Collected data entries:
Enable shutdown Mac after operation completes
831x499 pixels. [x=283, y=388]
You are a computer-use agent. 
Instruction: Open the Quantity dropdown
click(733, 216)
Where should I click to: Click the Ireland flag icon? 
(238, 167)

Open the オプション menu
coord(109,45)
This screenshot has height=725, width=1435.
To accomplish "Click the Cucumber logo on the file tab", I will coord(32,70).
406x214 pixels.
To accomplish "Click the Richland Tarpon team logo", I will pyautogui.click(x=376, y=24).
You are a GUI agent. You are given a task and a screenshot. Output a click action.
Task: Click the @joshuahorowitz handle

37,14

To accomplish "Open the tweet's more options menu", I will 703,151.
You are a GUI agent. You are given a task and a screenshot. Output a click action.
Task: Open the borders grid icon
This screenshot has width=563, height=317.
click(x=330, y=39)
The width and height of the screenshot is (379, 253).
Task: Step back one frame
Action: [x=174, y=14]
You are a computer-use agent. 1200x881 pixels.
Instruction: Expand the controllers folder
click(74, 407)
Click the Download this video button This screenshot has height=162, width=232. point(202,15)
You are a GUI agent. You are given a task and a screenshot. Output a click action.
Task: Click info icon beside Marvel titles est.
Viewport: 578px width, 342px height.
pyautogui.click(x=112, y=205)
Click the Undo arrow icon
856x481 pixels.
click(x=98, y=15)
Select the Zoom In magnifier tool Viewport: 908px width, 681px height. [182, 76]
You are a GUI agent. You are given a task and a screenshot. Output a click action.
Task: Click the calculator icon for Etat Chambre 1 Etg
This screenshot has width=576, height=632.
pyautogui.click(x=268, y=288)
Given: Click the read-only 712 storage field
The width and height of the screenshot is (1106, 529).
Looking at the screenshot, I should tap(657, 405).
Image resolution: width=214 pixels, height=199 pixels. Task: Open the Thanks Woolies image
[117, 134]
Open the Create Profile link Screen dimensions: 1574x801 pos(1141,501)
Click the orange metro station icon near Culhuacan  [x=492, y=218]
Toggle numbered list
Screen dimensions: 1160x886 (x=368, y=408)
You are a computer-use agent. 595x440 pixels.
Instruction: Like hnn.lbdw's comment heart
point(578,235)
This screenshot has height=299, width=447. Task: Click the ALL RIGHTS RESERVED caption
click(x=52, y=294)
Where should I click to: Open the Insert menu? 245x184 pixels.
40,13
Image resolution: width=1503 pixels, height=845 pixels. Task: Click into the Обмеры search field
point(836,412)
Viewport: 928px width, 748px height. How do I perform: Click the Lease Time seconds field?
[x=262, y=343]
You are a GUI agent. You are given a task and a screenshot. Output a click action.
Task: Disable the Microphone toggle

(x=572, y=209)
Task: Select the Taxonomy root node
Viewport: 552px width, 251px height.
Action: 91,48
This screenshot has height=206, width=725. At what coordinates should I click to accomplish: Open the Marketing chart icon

WHAT IS NEEDED: Take the records above and write each one out again exactly.

SOLVED PROBLEM:
Enable shutdown Mac after operation completes
831x499 pixels. [x=283, y=388]
You are a computer-use agent. 
Instruction: Open the Quantity dropdown
click(733, 216)
Where should I click to: Click the Ireland flag icon? 
(238, 167)

Open the オプション menu
coord(109,45)
This screenshot has height=725, width=1435.
To accomplish "Click the Cucumber logo on the file tab", I will coord(32,70).
406x214 pixels.
To accomplish "Click the Richland Tarpon team logo", I will pyautogui.click(x=376, y=24).
You are a GUI agent. You are given a task and a screenshot. Output a click action.
Task: Click the @joshuahorowitz handle

37,14

To accomplish "Open the tweet's more options menu", I will 703,151.
You are a GUI agent. You are given a task and a screenshot. Output a click action.
Task: Open the borders grid icon
This screenshot has width=563, height=317.
click(x=330, y=39)
The width and height of the screenshot is (379, 253).
Task: Step back one frame
Action: [x=174, y=14]
You are a computer-use agent. 1200x881 pixels.
Instruction: Expand the controllers folder
click(74, 407)
Click the Download this video button This screenshot has height=162, width=232. point(202,15)
You are a GUI agent. You are given a task and a screenshot. Output a click action.
Task: Click info icon beside Marvel titles est.
Viewport: 578px width, 342px height.
pyautogui.click(x=112, y=205)
Click the Undo arrow icon
856x481 pixels.
click(x=98, y=15)
Select the Zoom In magnifier tool Viewport: 908px width, 681px height. [182, 76]
You are a GUI agent. You are given a task and a screenshot. Output a click action.
Task: Click the calculator icon for Etat Chambre 1 Etg
This screenshot has width=576, height=632.
pyautogui.click(x=268, y=288)
Given: Click the read-only 712 storage field
The width and height of the screenshot is (1106, 529).
Looking at the screenshot, I should tap(657, 405).
Image resolution: width=214 pixels, height=199 pixels. Task: Open the Thanks Woolies image
[117, 134]
Open the Create Profile link Screen dimensions: 1574x801 pos(1141,501)
Click the orange metro station icon near Culhuacan  [x=492, y=218]
Toggle numbered list
Screen dimensions: 1160x886 (x=368, y=408)
You are a computer-use agent. 595x440 pixels.
Instruction: Like hnn.lbdw's comment heart
point(578,235)
This screenshot has height=299, width=447. Task: Click the ALL RIGHTS RESERVED caption
click(x=52, y=294)
Where should I click to: Open the Insert menu? 245x184 pixels.
40,13
Image resolution: width=1503 pixels, height=845 pixels. Task: Click into the Обмеры search field
point(836,412)
Viewport: 928px width, 748px height. How do I perform: Click the Lease Time seconds field?
[x=262, y=343]
You are a GUI agent. You are given a task and a screenshot. Output a click action.
Task: Disable the Microphone toggle

(x=572, y=209)
Task: Select the Taxonomy root node
Viewport: 552px width, 251px height.
Action: 91,48
This screenshot has height=206, width=725. At what coordinates should I click to accomplish: Open the Marketing chart icon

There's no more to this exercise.